For the standard deviation of the random effects (omega parameters), they are set to 1 in Monolix by default, which corresponds to 100% variability in case of a log-normal distribution. In our case, we are working with normal distributions and our initial values for and are in the range 0.1-0.5. Thus the initial omega values can be set to 0.1-0.5, which corresponds to 100% variability of the normal distribution.
Results
Run 01 - with IIV on all parameters
In the first run, we keep the random effects on all parameters. This model leads to good individual fits and a reasonable VPC, but is likely overparametrized.
Run 02 - with IIV on all parameters and no simmulated annealing
In the second run, we use the estimated from the previous run as initial values. In order to identify parameters on which the random effects can be removed, we disable the simulated annealing in the “Population parameters” task settings. This allow the omega parameters to converge to zero if random effects are not needed.
In the results of estimated population parameters, we see that most NN parameters have a coefficient of variation below 2% except W11 and b21. We thus decide to remove the random effects on all parameters except those two.
Run 03 - with IIV on W11 and b21 - method “no variability”
Parameters without random effects require a separate estimation method. We first try the default option called “no variability”. In this case, the parameters without IIV are estimated using the deterministic Nelder-Mead algorithm.

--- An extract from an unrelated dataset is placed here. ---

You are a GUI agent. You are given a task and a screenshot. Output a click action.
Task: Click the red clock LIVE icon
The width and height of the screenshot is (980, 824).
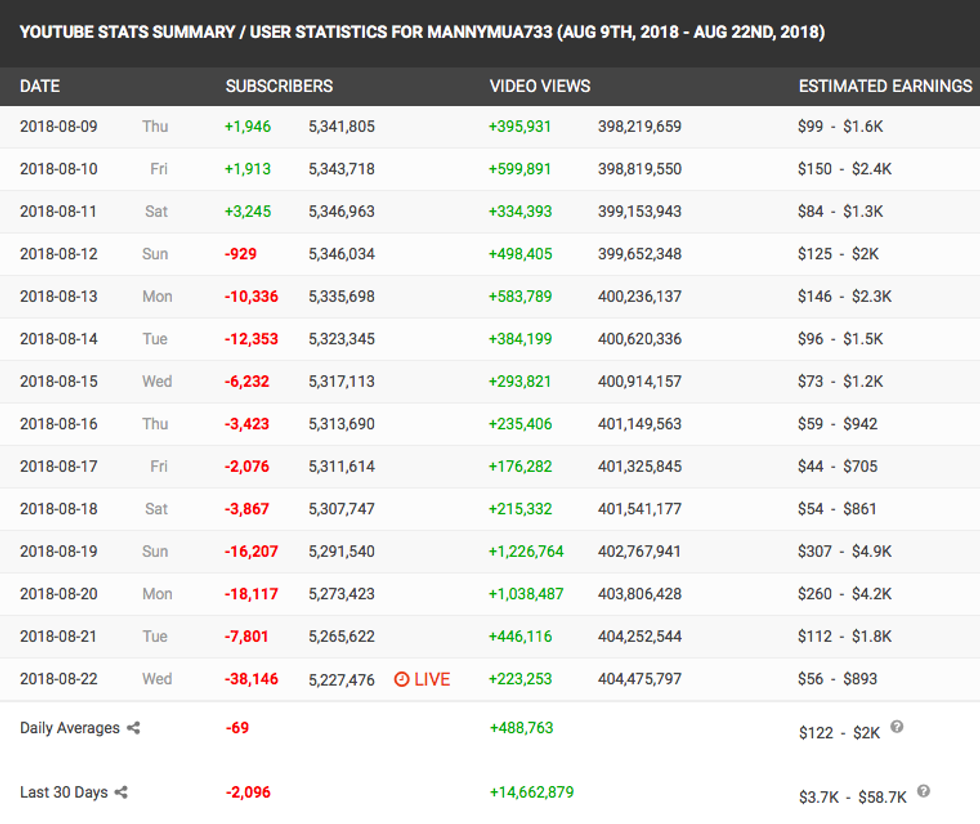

The individuals fits and VPC looks similar to run 01.
Run 04 - with IIV on W11 and b21 - method “Variability at the first stage”
We also first try the option called “variability at the first stage”. In this case, in the exploratory phase, random effects are added on all parameters in the background such that the parameters without IIV are estimated using SAEM as usual. The omega parameters are progressively forced to zero, in order to obtain a model wihtout random effects at the end of the exploratory phase. In the smoothing phase, the deterministic Nelder-Mead algorithm is used to adjust the values.
With this method, the results are similar. The individuals fits and VPC looks similar to run 01 and 03.
Conclusion
Neural ODEs can be used in Monolix as a data-driven modeling approach, which can be useful to model data when the mechanism based models partially or completely fail to describe the data.
However, users should be careful when diagnosing and interpreting neural ODE models, as the diagnostic and model refinement procedures differ from the classical approach. With the classical population approach, modelers stride to find a set of parameters in the global minimum of the objective function. When working with neural networks, given the high number of parameters and high flexibility, the goal is to find a set of parameters in a good local minimum of the objective function.
This means that some of the usually applied diagnostic methods are not applicable when using the neural ODE approach. Mainly, high RSEs and correlations in the FIM are expected and do not require model refinement. In case of bad fit, model refinement can be done by altering initial values and changing methods for the estimation of the parameters with no inter-individual variability (“No variability” or “Variability at the first stage”).